**Do this**
Reproduce the listing below line for line, starting from its first line and continuing down through the line containing "tap(154, 58)".

** Start Material for this exercise **

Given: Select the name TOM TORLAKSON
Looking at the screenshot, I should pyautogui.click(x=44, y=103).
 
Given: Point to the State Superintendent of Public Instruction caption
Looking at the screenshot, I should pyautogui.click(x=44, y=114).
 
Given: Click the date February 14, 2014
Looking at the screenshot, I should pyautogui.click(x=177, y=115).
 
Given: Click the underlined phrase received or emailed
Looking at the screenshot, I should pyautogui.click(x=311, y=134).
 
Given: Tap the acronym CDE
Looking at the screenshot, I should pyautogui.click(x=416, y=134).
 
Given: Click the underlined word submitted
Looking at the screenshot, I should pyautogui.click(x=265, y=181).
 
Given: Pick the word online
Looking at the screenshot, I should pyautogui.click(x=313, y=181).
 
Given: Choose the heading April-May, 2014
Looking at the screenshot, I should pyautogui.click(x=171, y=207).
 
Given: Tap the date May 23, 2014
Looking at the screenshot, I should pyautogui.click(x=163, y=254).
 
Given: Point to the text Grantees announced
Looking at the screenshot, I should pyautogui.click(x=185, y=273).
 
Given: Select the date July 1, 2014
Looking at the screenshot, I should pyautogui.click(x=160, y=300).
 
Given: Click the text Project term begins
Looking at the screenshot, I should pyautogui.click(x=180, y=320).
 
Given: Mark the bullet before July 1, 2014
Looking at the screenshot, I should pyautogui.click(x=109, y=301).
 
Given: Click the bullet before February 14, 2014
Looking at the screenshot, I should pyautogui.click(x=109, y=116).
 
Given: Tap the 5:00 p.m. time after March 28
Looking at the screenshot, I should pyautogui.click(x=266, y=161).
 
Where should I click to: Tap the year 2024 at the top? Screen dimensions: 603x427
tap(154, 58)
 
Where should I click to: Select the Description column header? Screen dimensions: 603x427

** End Material for this exercise **

**Exercise output**
Given: Select the name TOM TORLAKSON
Looking at the screenshot, I should pyautogui.click(x=44, y=103).
 
Given: Point to the State Superintendent of Public Instruction caption
Looking at the screenshot, I should pyautogui.click(x=44, y=114).
 
Given: Click the date February 14, 2014
Looking at the screenshot, I should pyautogui.click(x=177, y=115).
 
Given: Click the underlined phrase received or emailed
Looking at the screenshot, I should pyautogui.click(x=311, y=134).
 
Given: Tap the acronym CDE
Looking at the screenshot, I should pyautogui.click(x=416, y=134).
 
Given: Click the underlined word submitted
Looking at the screenshot, I should pyautogui.click(x=265, y=181).
 
Given: Pick the word online
Looking at the screenshot, I should pyautogui.click(x=313, y=181).
 
Given: Choose the heading April-May, 2014
Looking at the screenshot, I should pyautogui.click(x=171, y=207).
 
Given: Tap the date May 23, 2014
Looking at the screenshot, I should pyautogui.click(x=163, y=254).
 
Given: Point to the text Grantees announced
Looking at the screenshot, I should pyautogui.click(x=185, y=273).
 
Given: Select the date July 1, 2014
Looking at the screenshot, I should pyautogui.click(x=160, y=300).
 
Given: Click the text Project term begins
Looking at the screenshot, I should pyautogui.click(x=180, y=320).
 
Given: Mark the bullet before July 1, 2014
Looking at the screenshot, I should pyautogui.click(x=109, y=301).
 
Given: Click the bullet before February 14, 2014
Looking at the screenshot, I should pyautogui.click(x=109, y=116).
 
Given: Tap the 5:00 p.m. time after March 28
Looking at the screenshot, I should pyautogui.click(x=266, y=161).
 
Where should I click to: Tap the year 2024 at the top? Screen dimensions: 603x427
tap(154, 58)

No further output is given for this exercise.